Er ist nach Jean Martin Charcot, einem französischen Neurologen des 19. Jahrhunderts benannt: bei der Spätform der Syphilis mit Befall des Rückenmarkes hat Charcot Störungen an Knochen, Gelenken und der Haut im Bereich der Füße mit Verformung, Gelenkfehlstellung und Mal perforant (siehe dort) beschrieben. Beim Diabetes mellitus versteht man unter Charcot-Fuß eine Sonderform des Diabetischen Fußsyndroms (siehe dort). Sie ist dadurch gekennzeichnet, dass es zu Knochenbrüchen und Knochenuntergang im Bereich der Füße (meist Fußwurzel-, aber auch Mittelfußbereich) kommt. Dadurch entstehen mitunter monströse deformierende Veränderungen des Fußes mit eingeschränkter Belastbarkeit.

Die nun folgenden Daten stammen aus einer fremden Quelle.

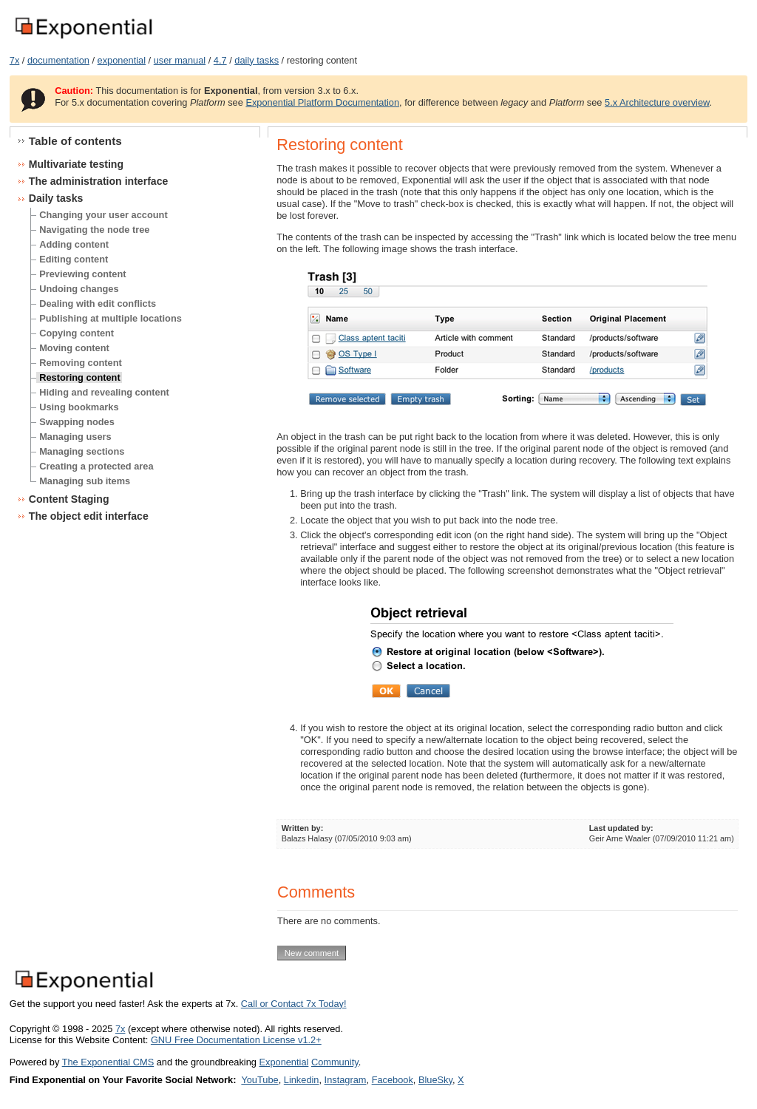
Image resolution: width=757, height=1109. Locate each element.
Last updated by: (621, 828)
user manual (180, 60)
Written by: (303, 828)
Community (335, 1062)
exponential (122, 60)
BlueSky (435, 1079)
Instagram (346, 1079)
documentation (58, 60)
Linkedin (301, 1079)
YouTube (259, 1079)
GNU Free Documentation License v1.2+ (236, 1039)
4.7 (220, 60)
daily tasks (256, 60)
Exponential (283, 1062)
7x (15, 60)
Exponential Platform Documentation (322, 102)
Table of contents (75, 141)
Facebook (392, 1079)
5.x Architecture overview (657, 102)
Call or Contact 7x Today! (294, 1003)
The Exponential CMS (108, 1062)
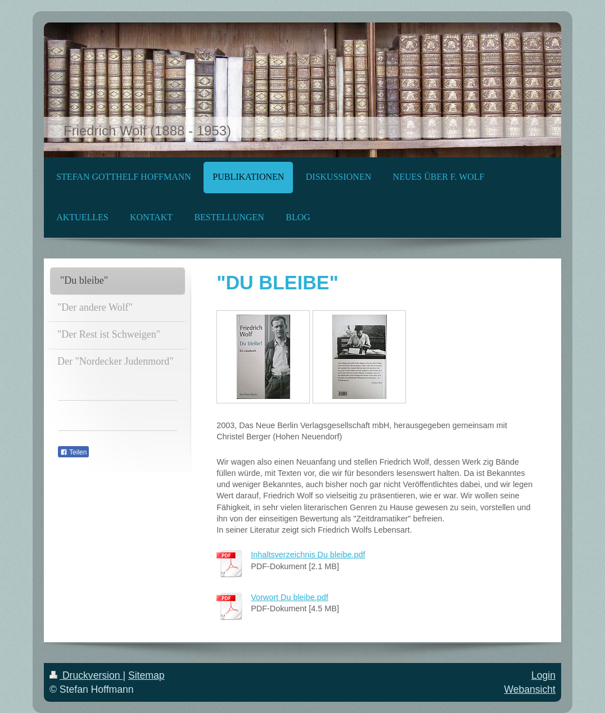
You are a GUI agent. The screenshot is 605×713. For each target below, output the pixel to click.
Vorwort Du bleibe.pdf (289, 597)
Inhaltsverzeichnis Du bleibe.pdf (308, 554)
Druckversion (86, 675)
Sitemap (146, 675)
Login (543, 675)
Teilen (73, 452)
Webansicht (530, 689)
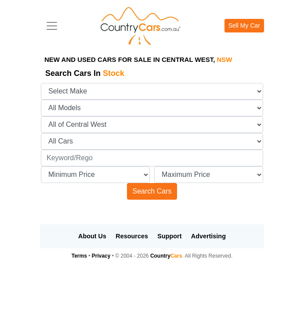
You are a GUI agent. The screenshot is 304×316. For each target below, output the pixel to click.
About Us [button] (92, 236)
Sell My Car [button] (244, 25)
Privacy (101, 256)
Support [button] (169, 236)
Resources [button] (132, 236)
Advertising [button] (208, 236)
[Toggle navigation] (52, 26)
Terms (79, 256)
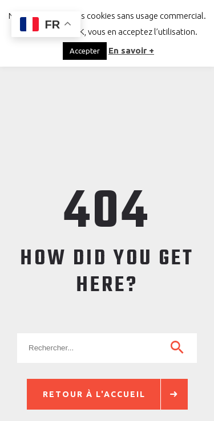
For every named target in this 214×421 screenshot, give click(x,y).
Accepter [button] (85, 51)
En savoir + (131, 50)
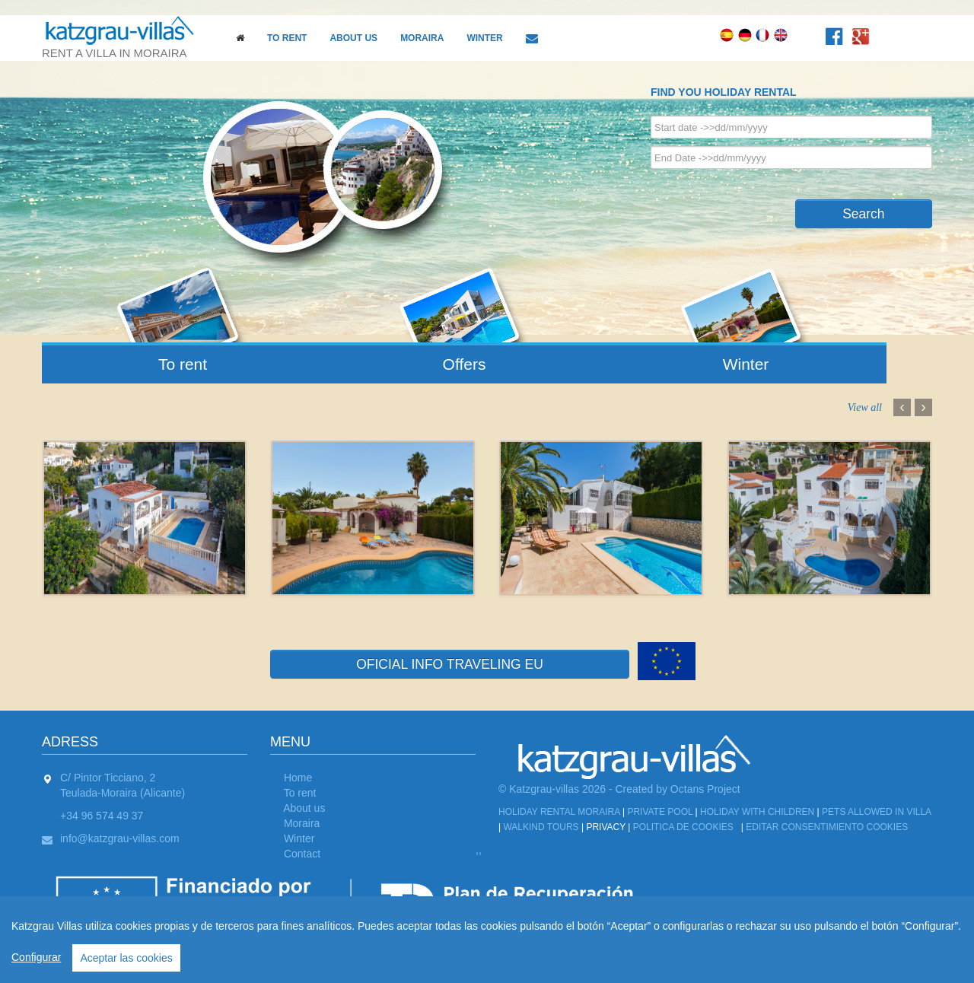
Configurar (36, 957)
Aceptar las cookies (126, 958)
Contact (302, 854)
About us (353, 38)
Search (863, 213)
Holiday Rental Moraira (559, 811)
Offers (464, 364)
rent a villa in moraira (125, 37)
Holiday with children (757, 811)
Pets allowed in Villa (876, 811)
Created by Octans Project (678, 789)
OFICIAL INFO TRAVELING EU (449, 664)
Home (298, 777)
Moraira (422, 38)
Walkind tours (540, 827)
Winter (484, 38)
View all (865, 407)
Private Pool (659, 811)
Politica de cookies (683, 827)
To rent (287, 38)
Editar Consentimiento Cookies (827, 827)
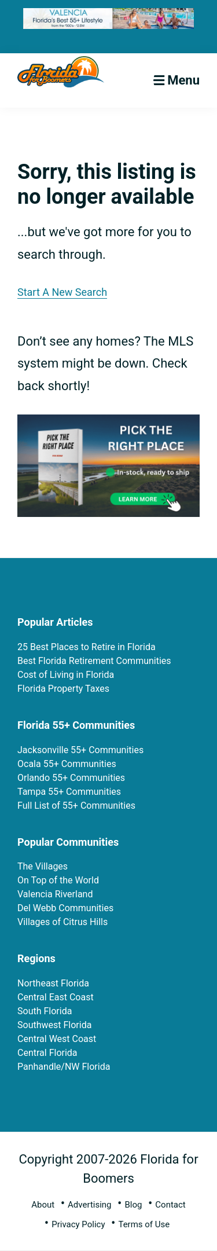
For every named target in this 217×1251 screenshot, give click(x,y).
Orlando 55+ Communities (71, 777)
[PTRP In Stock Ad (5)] (108, 423)
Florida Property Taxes (63, 688)
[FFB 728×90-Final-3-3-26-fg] (108, 17)
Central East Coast (55, 997)
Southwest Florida (54, 1024)
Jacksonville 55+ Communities (80, 749)
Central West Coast (56, 1038)
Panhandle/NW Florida (63, 1066)
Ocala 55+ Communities (66, 763)
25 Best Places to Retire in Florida (86, 646)
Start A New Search (62, 292)
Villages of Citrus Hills (62, 921)
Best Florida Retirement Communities (94, 660)
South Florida (44, 1011)
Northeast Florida (53, 983)
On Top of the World (58, 880)
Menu (183, 80)
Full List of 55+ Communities (76, 805)
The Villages (42, 866)
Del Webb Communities (65, 908)
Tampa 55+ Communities (69, 791)
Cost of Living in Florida (65, 674)
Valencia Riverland (55, 894)
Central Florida (47, 1052)
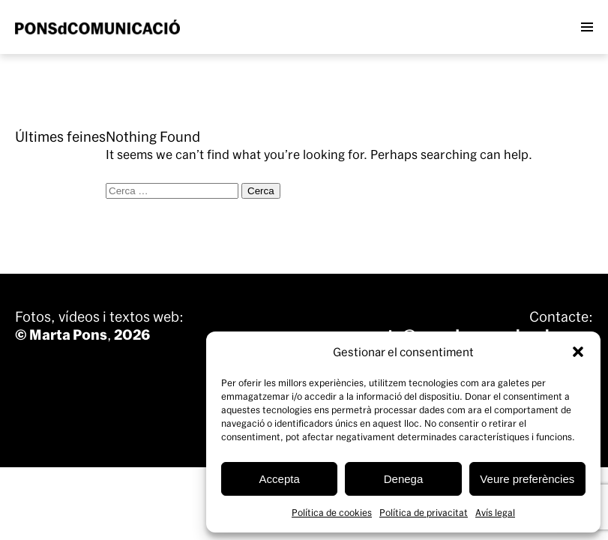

Nach mehrmonatiger Totalentlastung des Fußes, die konsequent durchgeführt werden muß, kann es zu erneuter Stabilisierung des Fußskelettes kommen. Die Deformierung bleibt jedoch bestehen. Im abgeheilten Stadium kann nach Versorgung mit Maßschuhen der Fuß wieder meist beschwerdefrei belastet werden.

Cerebraler Insult

Hirninfarkt, Schlaganfall. Hierbei handelt es sich um Untergang von Hirngewebe infolge einer umschriebenen akuten Durchblutungsstörung des Gehirns. Als Ursachen kommen zum einen Gefäßveränderungen in Frage (Arteriosklerose). Aber auch Embolien (wandernde verschleppte Gerinnsel) aus dem Herzen oder aus Plaquebildungen der hirnversorgenden Gefäße können die Ursache sein. Als Risikofaktoren für cerebrale Durchblutungsstörungen sind zu nennen: Alter, erhöhter Blutdruck, Herzerkrankungen, Diabetes mellitus, Rauchen, Fettstoffwechselstörung sowie chronischer Alkoholmißbrauch.

C-Peptid

(= connecting peptide) Als Eiweißkette Bestandteil des Insulinvorläufers Pro-Insulin. Nach Abspalten dieser Eiweißkette entsteht aus Pro-Insulin das Insulin.